As an affiliate, we earn on qualifying purchases.
Background
Two years ago, the developer revisited an old neural network project, motivated by the lack of native ML training tools on Mac and the desire for more control over calculations. Inspired by Andrej Karpathy’s llm.c, a simple yet representative implementation of GPT-2 architecture, the developer rewrote the code in Swift to explore performance limits. Initial tests revealed the code was far slower than expected, prompting a series of low-level optimizations. The focus has been on the core matrix multiplication routines, which dominate training time. The effort aligns with broader trends of pushing hardware to its limits for ML tasks, especially as Apple Silicon continues to grow in computational power.
“The goal is to push Swift matrix multiplication from gigaflops to teraflops, leveraging all hardware features of Apple Silicon.”
— Developer
“Maximizing hardware utilization in custom kernels can unlock significant performance gains for ML workloads on Apple Silicon.”
— Hardware expert

Mastering Swift 6: Modern programming techniques for high-performance apps in Swift 6.2
As an affiliate, we earn on qualifying purchases.
As an affiliate, we earn on qualifying purchases.
What Remains Unclear
It remains unclear how close the developer is to achieving true teraflop performance in practice, as benchmarks are still in progress and hardware utilization efficiency is being optimized. The impact of future software updates or hardware revisions is also unknown.

Apple 2021 MacBook Pro with Apple M1 Max Chip, 16-inch, 32GB RAM, 1TB SSD Storage, Space Gray (Renewed)
Apple M1 Max chip for a massive leap in CPU, GPU, and machine learning performance
As an affiliate, we earn on qualifying purchases.

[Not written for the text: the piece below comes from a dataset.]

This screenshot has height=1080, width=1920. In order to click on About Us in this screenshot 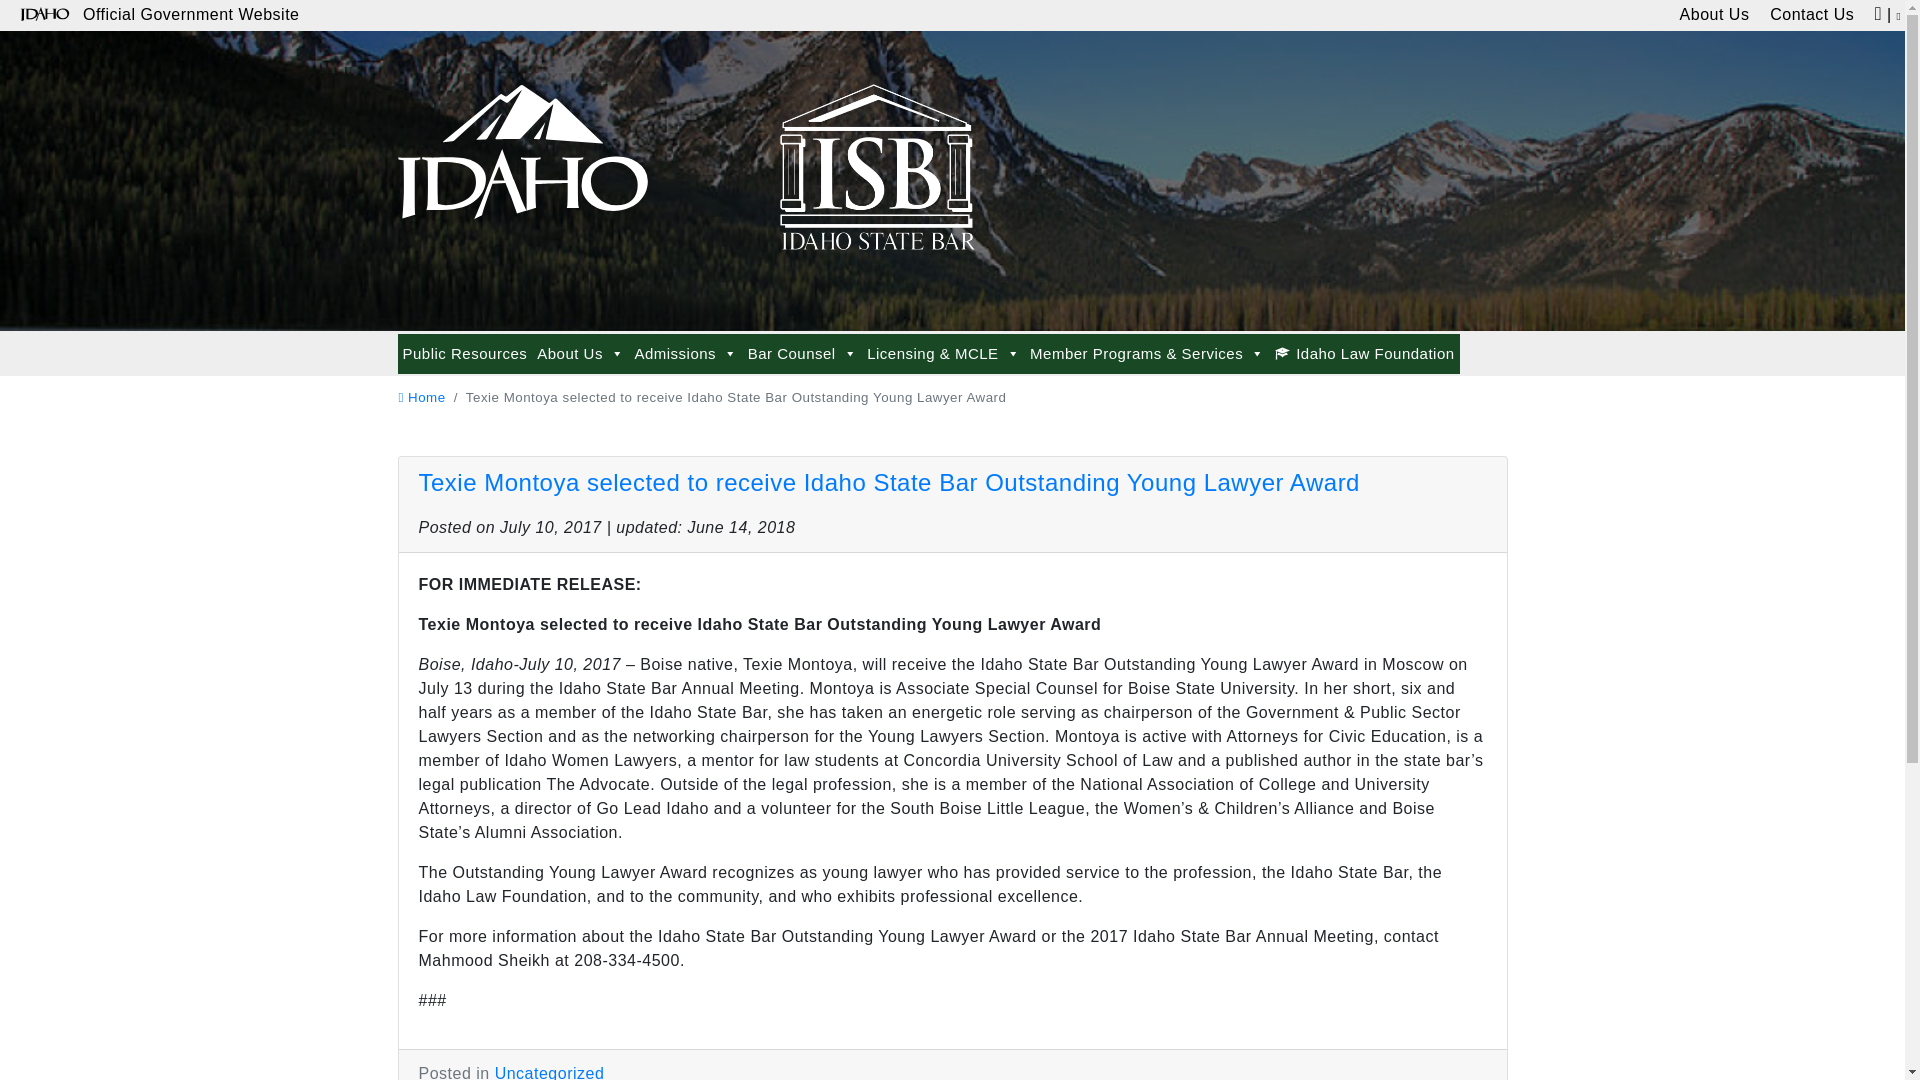, I will do `click(580, 353)`.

As an affiliate, we earn on qualifying purchases.
What’s Next
The developer plans to continue refining the matrix multiplication kernels, incorporating GPU acceleration with Metal, and benchmarking performance improvements. Future milestones include reaching and verifying teraflop-level throughput and integrating these kernels into full LLM training routines.
metal GPU development kit for Mac
As an affiliate, we earn on qualifying purchases.
As an affiliate, we earn on qualifying purchases.
Key Questions
What are the main challenges in optimizing matrix multiplication in Swift?
The main challenges include effectively utilizing hardware features like SIMD, AMX, and GPU acceleration, managing multi-threading, and minimizing memory bottlenecks to maximize FLOP throughput.
Can this approach replace existing machine learning frameworks?
While promising for experimentation and understanding hardware limits, handwritten kernels are unlikely to replace mature frameworks like TensorFlow or PyTorch for production due to their complexity and optimization level.
How does this work compare to using dedicated ML hardware like GPUs or TPUs?
This approach aims to maximize the potential of Apple Silicon’s integrated hardware, but dedicated ML accelerators like TPUs typically offer higher performance for large-scale training. Still, native optimization in Swift offers more control and potential for integration into Mac applications.
Will this work benefit other ML tasks beyond LLM training?
Yes, optimized matrix multiplication routines can accelerate various neural network operations, potentially improving performance across a range of ML models on Apple Silicon devices.